▶ [INSTRUCTIONS FOR THE TASK]: Examine the records and identify each line that includes the string "will". Copy those lines.

Saved entries:
********************

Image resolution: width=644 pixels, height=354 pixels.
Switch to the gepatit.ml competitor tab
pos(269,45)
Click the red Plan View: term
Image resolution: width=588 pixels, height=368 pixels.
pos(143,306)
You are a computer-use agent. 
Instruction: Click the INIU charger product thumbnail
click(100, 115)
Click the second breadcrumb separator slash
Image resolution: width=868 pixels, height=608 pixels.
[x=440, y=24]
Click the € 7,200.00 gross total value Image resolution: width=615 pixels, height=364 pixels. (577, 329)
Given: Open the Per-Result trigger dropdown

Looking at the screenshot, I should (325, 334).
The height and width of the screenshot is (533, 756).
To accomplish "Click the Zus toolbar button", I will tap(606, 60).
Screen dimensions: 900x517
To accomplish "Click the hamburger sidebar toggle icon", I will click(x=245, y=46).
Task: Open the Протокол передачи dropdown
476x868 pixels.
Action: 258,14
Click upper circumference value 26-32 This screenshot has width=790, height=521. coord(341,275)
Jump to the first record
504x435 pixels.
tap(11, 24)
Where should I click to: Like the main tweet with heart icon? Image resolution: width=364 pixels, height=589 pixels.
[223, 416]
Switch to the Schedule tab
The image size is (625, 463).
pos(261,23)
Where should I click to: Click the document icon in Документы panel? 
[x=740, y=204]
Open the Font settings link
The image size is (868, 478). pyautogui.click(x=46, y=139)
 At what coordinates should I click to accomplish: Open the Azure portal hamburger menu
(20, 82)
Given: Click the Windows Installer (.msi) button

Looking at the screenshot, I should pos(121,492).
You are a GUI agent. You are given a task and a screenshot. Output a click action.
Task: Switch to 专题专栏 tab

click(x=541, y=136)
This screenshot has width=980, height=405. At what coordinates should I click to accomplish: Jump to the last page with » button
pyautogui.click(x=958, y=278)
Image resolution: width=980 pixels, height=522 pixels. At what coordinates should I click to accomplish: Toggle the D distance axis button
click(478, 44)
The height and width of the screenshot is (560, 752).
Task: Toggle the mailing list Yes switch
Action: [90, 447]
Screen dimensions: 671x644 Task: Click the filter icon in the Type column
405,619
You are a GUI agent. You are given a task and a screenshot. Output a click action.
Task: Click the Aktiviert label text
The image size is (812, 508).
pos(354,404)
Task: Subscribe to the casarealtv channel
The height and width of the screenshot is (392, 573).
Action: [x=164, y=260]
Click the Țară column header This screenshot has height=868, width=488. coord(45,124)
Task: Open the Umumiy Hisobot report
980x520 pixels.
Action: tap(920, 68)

********************

▶ [RESULT BELOW]:
To accomplish "Click the Zus toolbar button", I will tap(606, 60).
To accomplish "Click the hamburger sidebar toggle icon", I will click(x=245, y=46).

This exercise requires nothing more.